Le feu étant pris en Ontario, le premier ministre du Canada, Justin Trudeau, a indiqué lors de son point de presse, vendredi, que la Croix-Rouge canadienne est prête à y être déployée afin d’aider à l’effort de vaccination, clé pour freiner la propagation du virus.

«Nous avons approuvé une demande de déploiement de la Croix-Rouge canadienne dans jusqu’à 27 foyers de soins de longue durée», a-t-il déclaré.

Ce à quoi le gouvernement Ford a rapidement répondu: «Bien que nous apprécions l’offre du premier ministre, nous n’avons pas besoin de la Croix-Rouge pour le moment. (...) Nous n’avons pas de problème de capacité, nous avons un problème d’approvisionnement».

«Plus de vaccins veut dire moins de cas. Ce que le gouvernement fédéral doit faire, c’est de nous donner plus de vaccins, maintenant», a déclaré Doug Ford, lors de son point de presse.

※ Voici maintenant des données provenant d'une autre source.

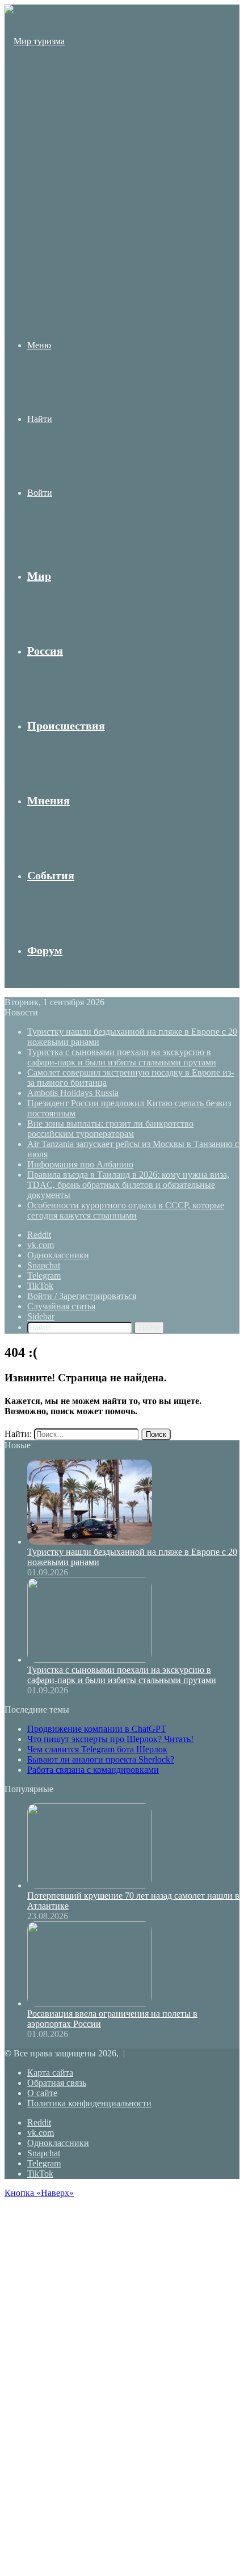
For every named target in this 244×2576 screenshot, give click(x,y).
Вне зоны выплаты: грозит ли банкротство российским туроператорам (110, 1129)
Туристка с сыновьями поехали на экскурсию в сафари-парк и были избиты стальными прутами (121, 1057)
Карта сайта (50, 2072)
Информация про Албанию (80, 1164)
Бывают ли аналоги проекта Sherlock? (100, 1759)
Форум (44, 950)
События (50, 875)
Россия (45, 650)
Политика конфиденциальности (89, 2103)
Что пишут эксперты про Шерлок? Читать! (110, 1739)
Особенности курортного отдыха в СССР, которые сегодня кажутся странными (125, 1210)
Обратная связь (56, 2083)
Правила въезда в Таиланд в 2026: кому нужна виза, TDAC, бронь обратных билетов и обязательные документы (128, 1185)
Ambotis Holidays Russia (73, 1093)
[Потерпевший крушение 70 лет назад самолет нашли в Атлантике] (89, 1885)
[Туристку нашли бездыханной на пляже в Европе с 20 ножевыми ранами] (89, 1541)
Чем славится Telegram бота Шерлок (97, 1749)
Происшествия (66, 725)
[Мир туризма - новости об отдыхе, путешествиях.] (36, 262)
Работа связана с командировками (93, 1769)
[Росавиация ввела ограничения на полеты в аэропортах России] (89, 2003)
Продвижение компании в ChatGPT (96, 1729)
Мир (39, 576)
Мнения (48, 800)
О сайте (42, 2093)
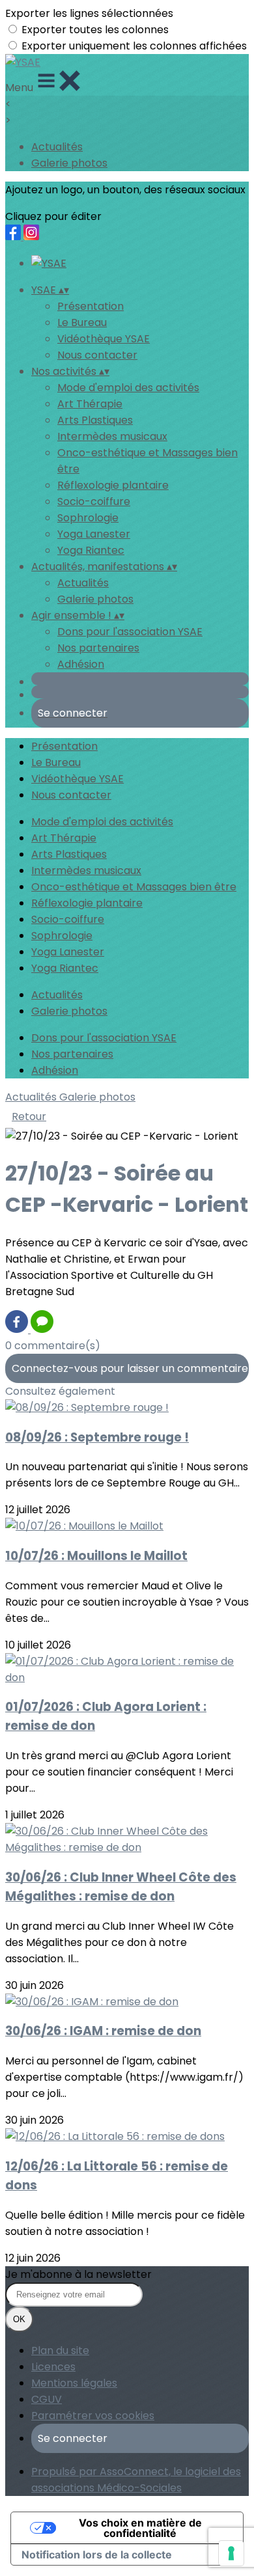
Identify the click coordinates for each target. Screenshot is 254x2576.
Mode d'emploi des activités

Plus de 4,8 millions de doses de vaccins contre la COVID-19 ont été distribuées en Ontario. En date du 16 avril, 3 644 038 doses de vaccins contre la COVID-19 ont déjà été administrées dans la province.

Pénurie de personnel

La province voisine fait également face à une importante pénurie de personnel: les hôpitaux de la province auront besoin de 4145 infirmières au cours des quatre prochains mois.  

Dans une lettre à ses homologues provinciaux, Doug Ford demande d’envoyer 620 professionnels de la santé en renfort. 

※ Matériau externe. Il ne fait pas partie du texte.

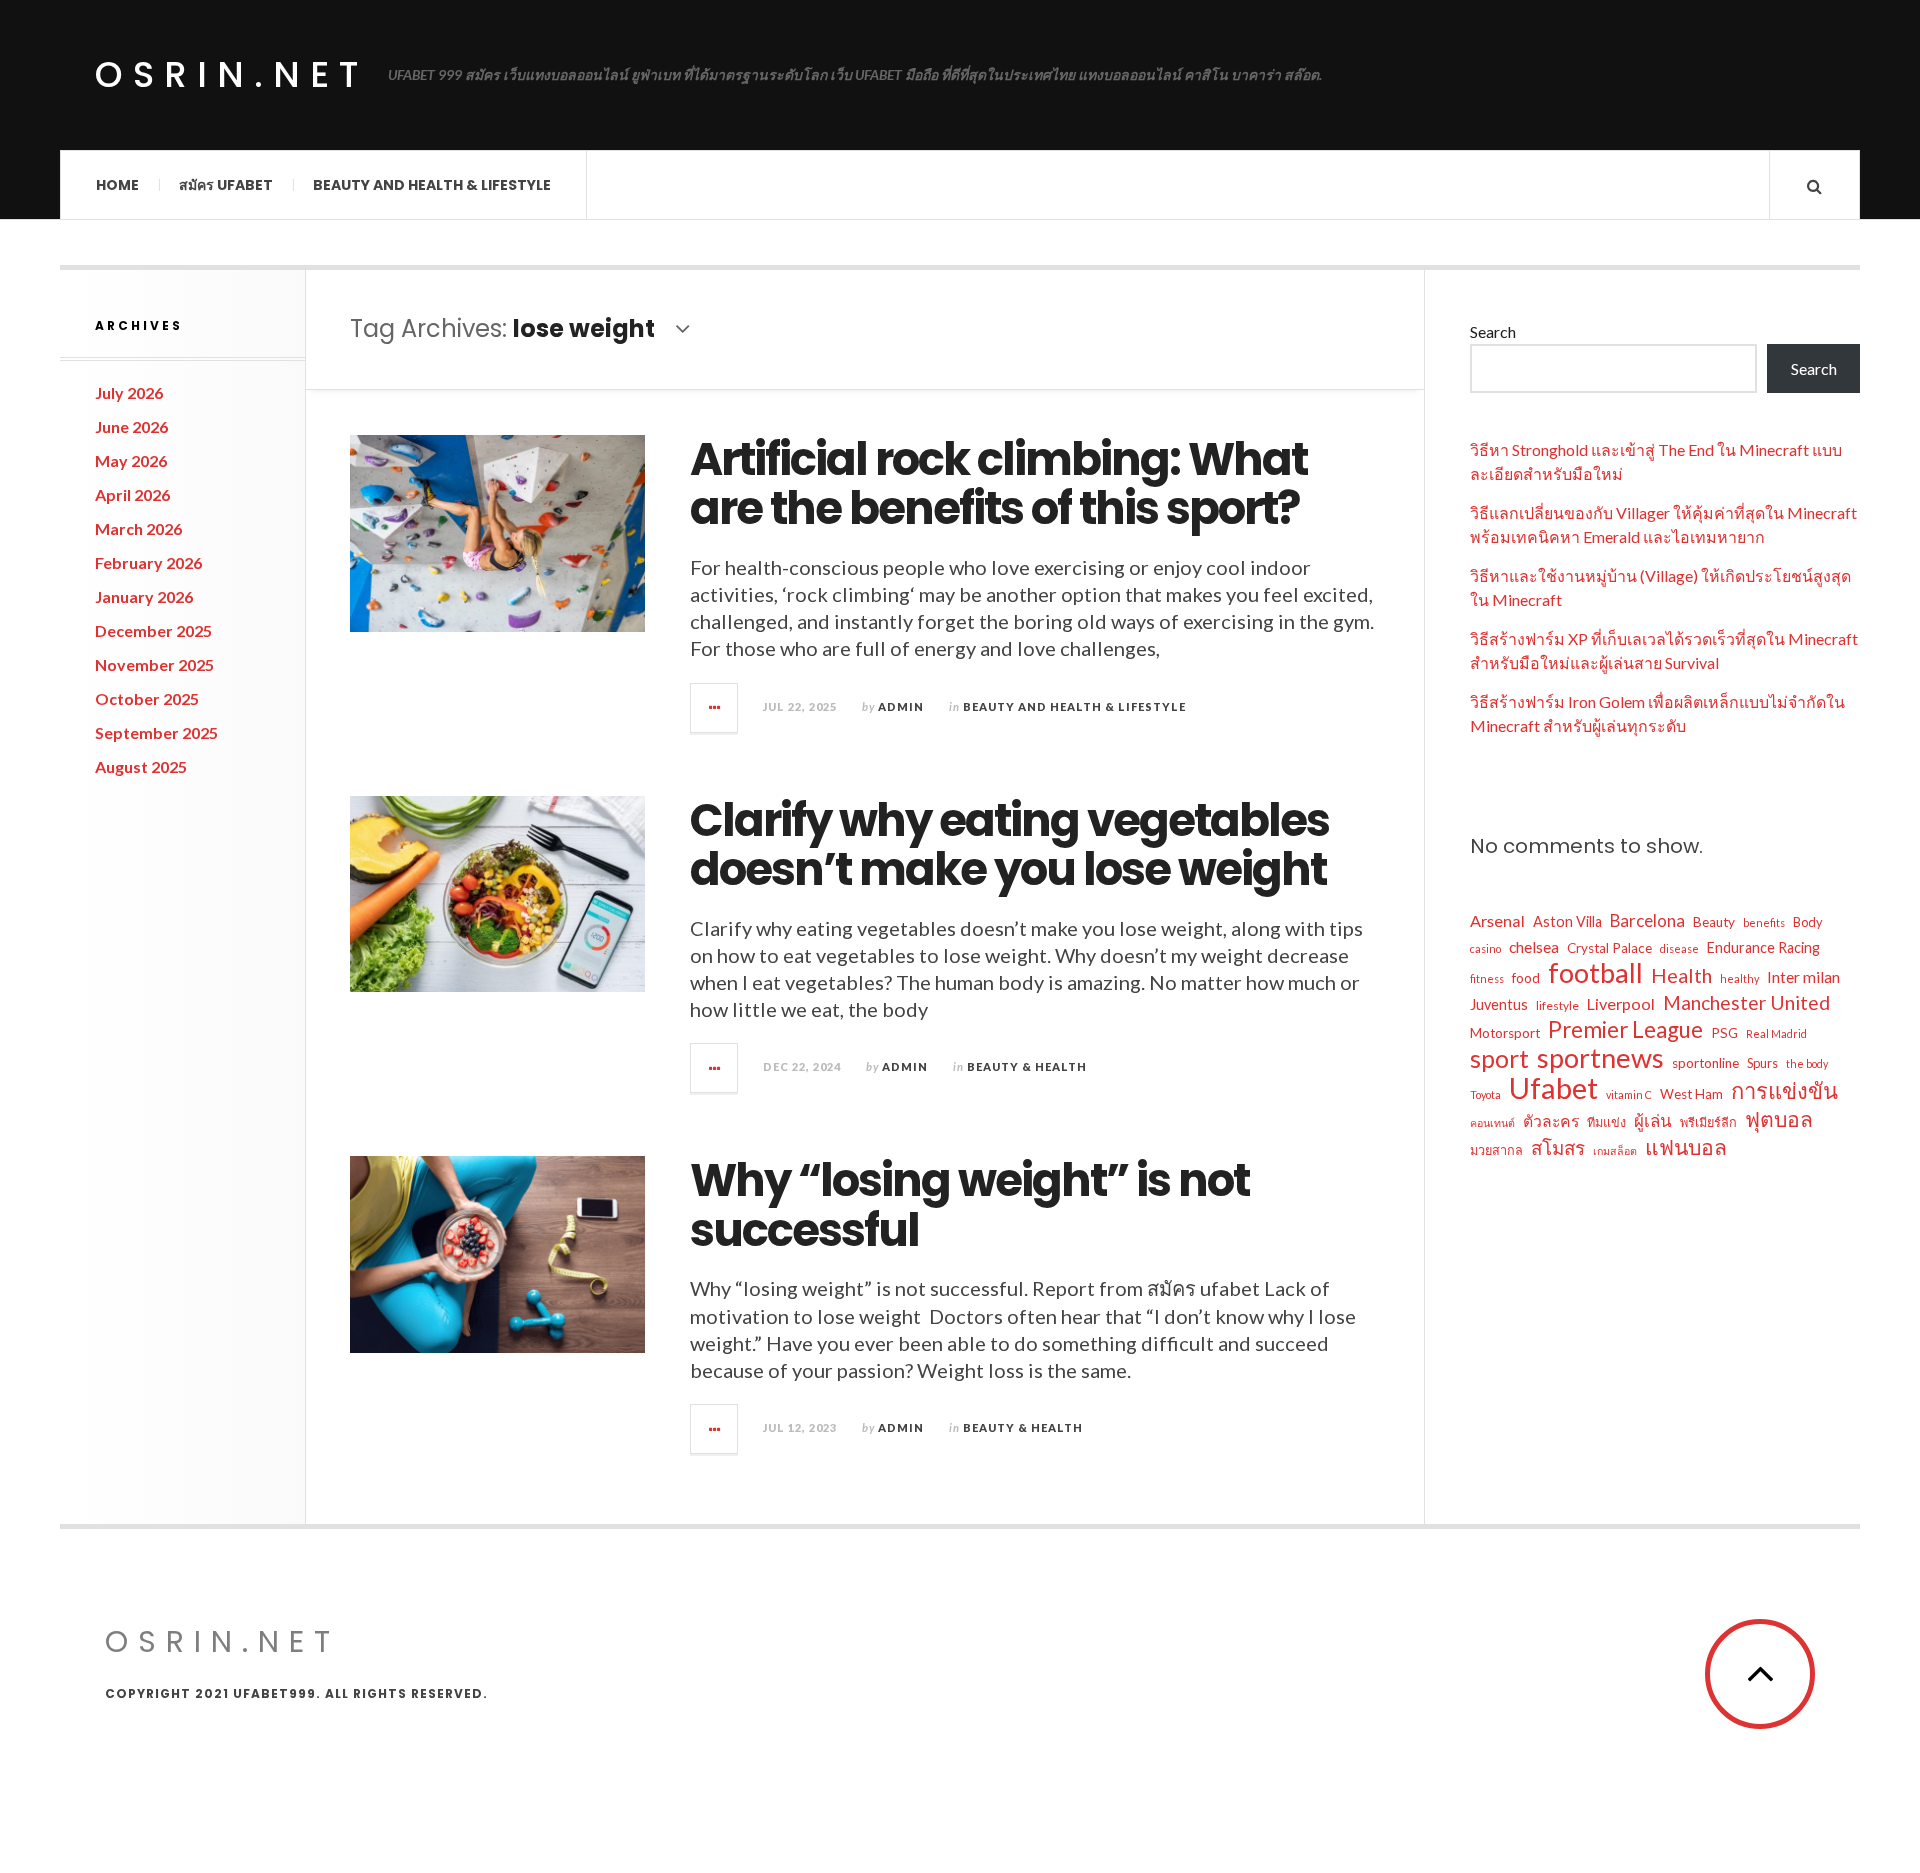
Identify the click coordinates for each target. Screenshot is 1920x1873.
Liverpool (1621, 1003)
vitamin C (1629, 1094)
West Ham (1691, 1094)
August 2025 (141, 766)
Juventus (1499, 1004)
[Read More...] (715, 708)
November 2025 (154, 664)
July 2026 (129, 392)
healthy (1739, 978)
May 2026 (131, 460)
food (1526, 978)
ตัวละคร (1551, 1120)
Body (1808, 922)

Des provinces maritimes, largement épargnées par la pandémie jusqu’ici, pourraient envoyer du personnel.

Pour le moment, le gouvernement Legault n’a pas répondu à la requête de la province voisine. Toutefois, Doug Ford a dit comprendre que la situation est également tendue dans le réseau de la santé québécois.   

Le resserrement des mesures en bref 

- Fermeture des frontières avec le Québec et le Manitoba sauf pour les travailleurs essentiels (à compter de lundi);

- Prolongement du confinement pour deux autres semaines (dès vendredi);

- Les policiers et les autres corps policiers de la province auront le pouvoir d’arrêter les personnes dans leur véhicule et leur demander leur adresse et le motif de leur déplacement (dès samedi et jusqu’à la fin de l’ordre de rester à la maison);

- Interdiction de tous les rassemblements extérieurs, sauf pour les personnes appartenant à la même bulle familiale, personne seule ou proches aidants (dès samedi);

- Fermeture des installations récréatives à l’extérieur (dès samedi);

- Réduction de la limite de capacité à 25 % dans tous les commerces de détail (dès samedi);

- Fermeture des chantiers de construction non essentiels (dès samedi);

- Les lieux de culte ne pourront accueillir qu’un maximum de 10 personnes (dès samedi).